Introduction. The rapid improvement of LLMs, especially in capabilities like knowledge and reasoning, has enabled many new applications in scientific tasks, such as solving challenging mathematical problems (Trinh et al., 2024), assisting scientists in writing proofs (Collins et al., 2024), retrieving related works (Ajith et al., 2024, Press et al., 2024), generating code to solve analytical or computational tasks (Huang et al., 2024, Tian et al., 2024), and discovering patterns in large text corpora (Lam et al., 2024, Zhong et al., 2023). While these are useful applications that can potentially increase the productivity of researchers, it remains an open question whether LLMs can take on the more creative and challenging parts of the research process. We focus on this problem of measuring the research ideation capabilities of LLMs and ask: are current LLMs capable of generating novel ideas that are comparable to expert humans?

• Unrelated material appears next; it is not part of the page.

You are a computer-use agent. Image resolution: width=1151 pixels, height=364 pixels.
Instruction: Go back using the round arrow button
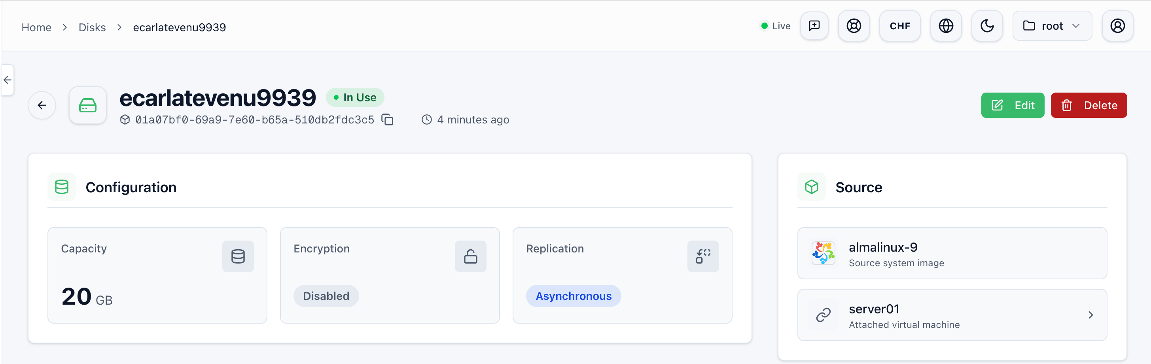tap(42, 106)
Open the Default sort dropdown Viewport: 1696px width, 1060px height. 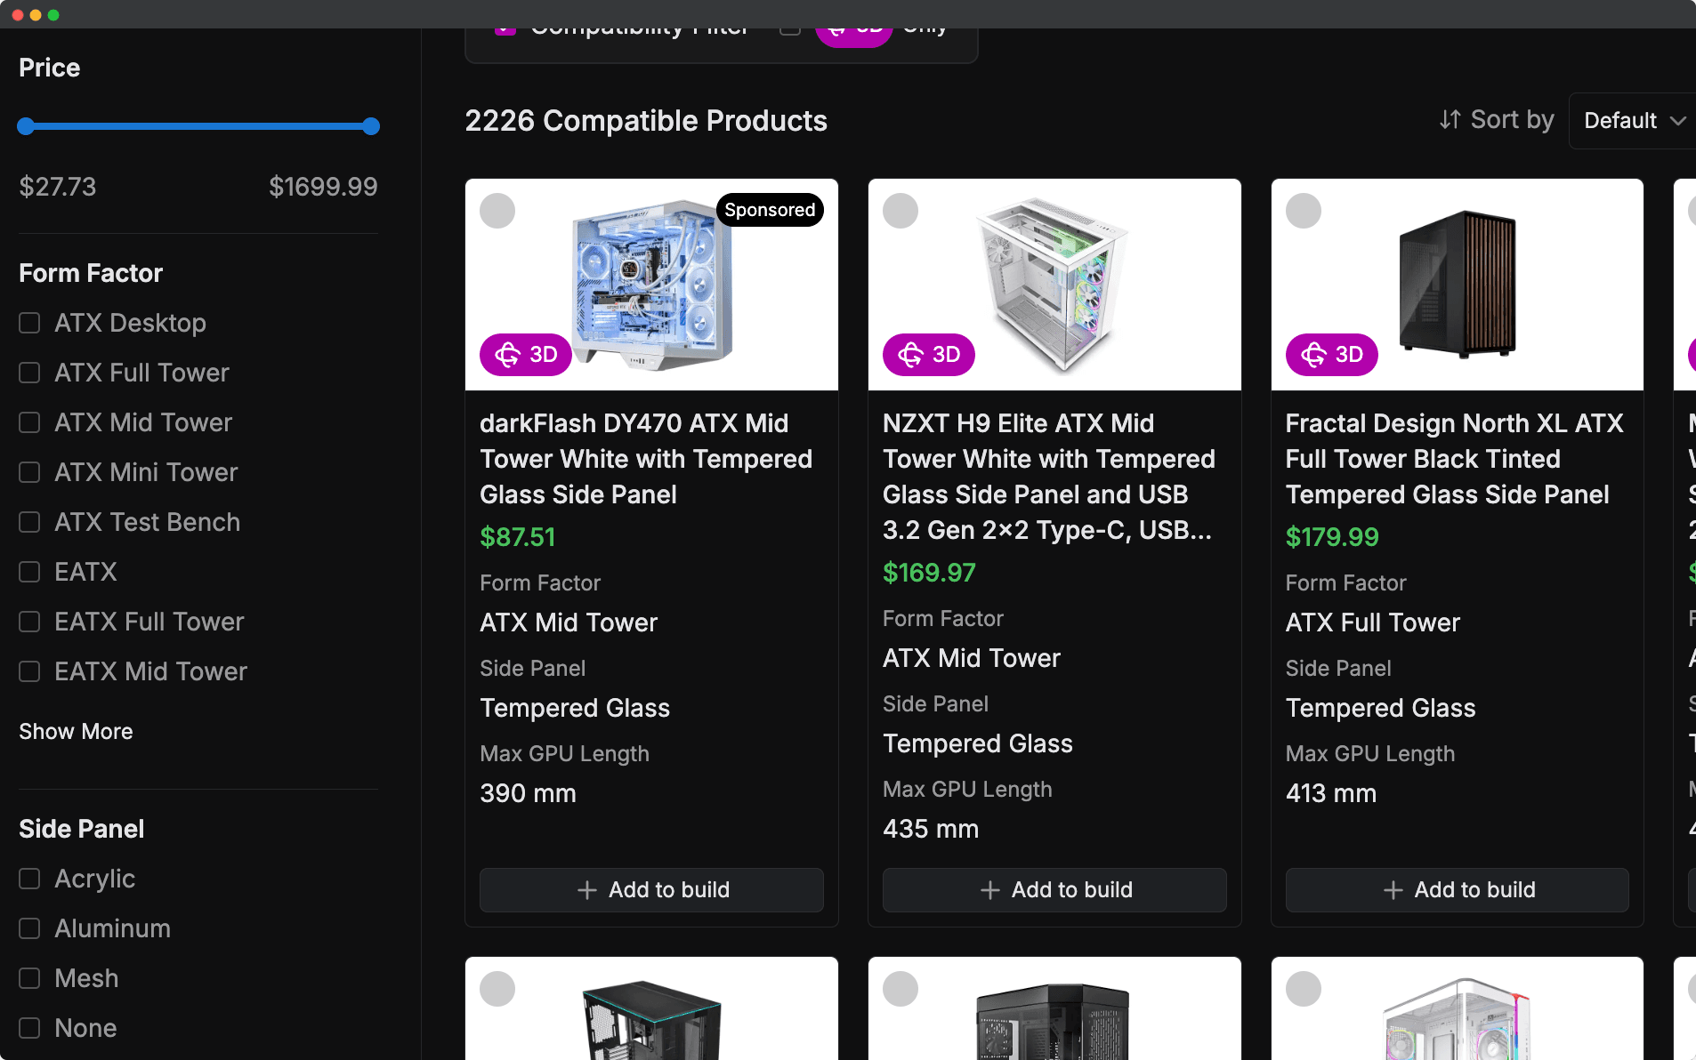(x=1634, y=120)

Discussion / Conclusion. To summarize, we compared research ideas generated by our AI agent with ideas written by expert researchers, and observed the robust finding that expert reviewers rate AI ideas as statistically more novel than expert ideas. In this section, we discuss some high-level questions readers might have and suggest some ways to address them. Question 1: Do these collected expert ideas represent their best ideas? One might argue that these ideas submitted by our idea-writing participants might not represent their best ideas as we discussed in Section 6.1, since most of them came up with the idea on the spot within a short period. In order to address this concern, we have designed an experiment where we will compare AI ideas with papers accepted at top-tier AI conferences. To avoid any possible contamination, we target the upcoming EMNLP 2024 conference, which will release the accepted papers in October 2024. We have generated AI ideas with our agent on 23 topics from the EMNLP Call For Papers page in July 2024 and cached them. We pre-registered our analysis plan which also includes the link to the cached ideas.